Gather every line of the records below that contains the string "icon" and copy each one in full. Letter case counts.

== == ==

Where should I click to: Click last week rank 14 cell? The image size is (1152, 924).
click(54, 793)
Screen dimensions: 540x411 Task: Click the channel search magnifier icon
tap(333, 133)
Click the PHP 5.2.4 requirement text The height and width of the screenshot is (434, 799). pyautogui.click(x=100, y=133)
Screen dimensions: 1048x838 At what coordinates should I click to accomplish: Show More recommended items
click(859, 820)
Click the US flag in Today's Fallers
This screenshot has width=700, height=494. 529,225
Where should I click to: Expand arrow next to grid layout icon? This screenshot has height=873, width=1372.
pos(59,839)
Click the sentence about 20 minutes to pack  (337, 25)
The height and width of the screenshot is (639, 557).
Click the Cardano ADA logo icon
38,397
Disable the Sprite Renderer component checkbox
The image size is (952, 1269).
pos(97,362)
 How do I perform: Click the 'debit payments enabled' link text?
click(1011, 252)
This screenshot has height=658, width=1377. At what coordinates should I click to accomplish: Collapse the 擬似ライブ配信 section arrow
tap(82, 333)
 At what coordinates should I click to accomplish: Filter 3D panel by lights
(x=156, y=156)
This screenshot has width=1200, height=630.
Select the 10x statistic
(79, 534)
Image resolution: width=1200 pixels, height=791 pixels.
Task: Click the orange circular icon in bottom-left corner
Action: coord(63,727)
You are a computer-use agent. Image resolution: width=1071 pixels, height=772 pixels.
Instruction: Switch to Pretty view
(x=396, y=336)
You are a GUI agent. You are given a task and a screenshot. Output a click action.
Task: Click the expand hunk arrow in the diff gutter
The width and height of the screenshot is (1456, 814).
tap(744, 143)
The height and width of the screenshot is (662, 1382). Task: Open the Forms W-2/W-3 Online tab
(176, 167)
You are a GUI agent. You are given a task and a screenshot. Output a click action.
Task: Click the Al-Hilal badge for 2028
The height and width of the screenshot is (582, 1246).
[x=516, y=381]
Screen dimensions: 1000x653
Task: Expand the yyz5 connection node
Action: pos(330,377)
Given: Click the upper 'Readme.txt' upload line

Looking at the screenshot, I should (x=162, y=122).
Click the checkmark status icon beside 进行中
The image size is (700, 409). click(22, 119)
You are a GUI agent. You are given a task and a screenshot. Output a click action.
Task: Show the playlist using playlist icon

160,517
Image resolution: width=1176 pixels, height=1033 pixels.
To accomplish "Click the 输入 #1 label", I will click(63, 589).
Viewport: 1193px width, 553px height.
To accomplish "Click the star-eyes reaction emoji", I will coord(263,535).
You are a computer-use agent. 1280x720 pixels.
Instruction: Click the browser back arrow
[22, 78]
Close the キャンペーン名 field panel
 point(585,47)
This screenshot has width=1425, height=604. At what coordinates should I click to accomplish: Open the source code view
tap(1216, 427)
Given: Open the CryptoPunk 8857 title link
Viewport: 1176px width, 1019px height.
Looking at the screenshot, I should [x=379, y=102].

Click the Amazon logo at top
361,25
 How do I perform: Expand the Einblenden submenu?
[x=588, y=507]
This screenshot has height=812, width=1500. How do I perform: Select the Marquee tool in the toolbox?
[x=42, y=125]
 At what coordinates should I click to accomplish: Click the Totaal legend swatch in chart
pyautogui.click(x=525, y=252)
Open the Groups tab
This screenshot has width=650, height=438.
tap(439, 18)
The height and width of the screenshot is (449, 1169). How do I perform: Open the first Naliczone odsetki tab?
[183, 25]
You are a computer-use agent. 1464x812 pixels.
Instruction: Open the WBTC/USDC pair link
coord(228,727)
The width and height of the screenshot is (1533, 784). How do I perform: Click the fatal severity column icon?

== == ==

Full response:
Screen dimensions: 540x411 Task: Click the channel search magnifier icon
Where should I click to: Expand arrow next to grid layout icon? This screenshot has height=873, width=1372.
Click the Cardano ADA logo icon
Task: Click the orange circular icon in bottom-left corner
Click the checkmark status icon beside 进行中
Task: Show the playlist using playlist icon
The width and height of the screenshot is (1533, 784). How do I perform: Click the fatal severity column icon?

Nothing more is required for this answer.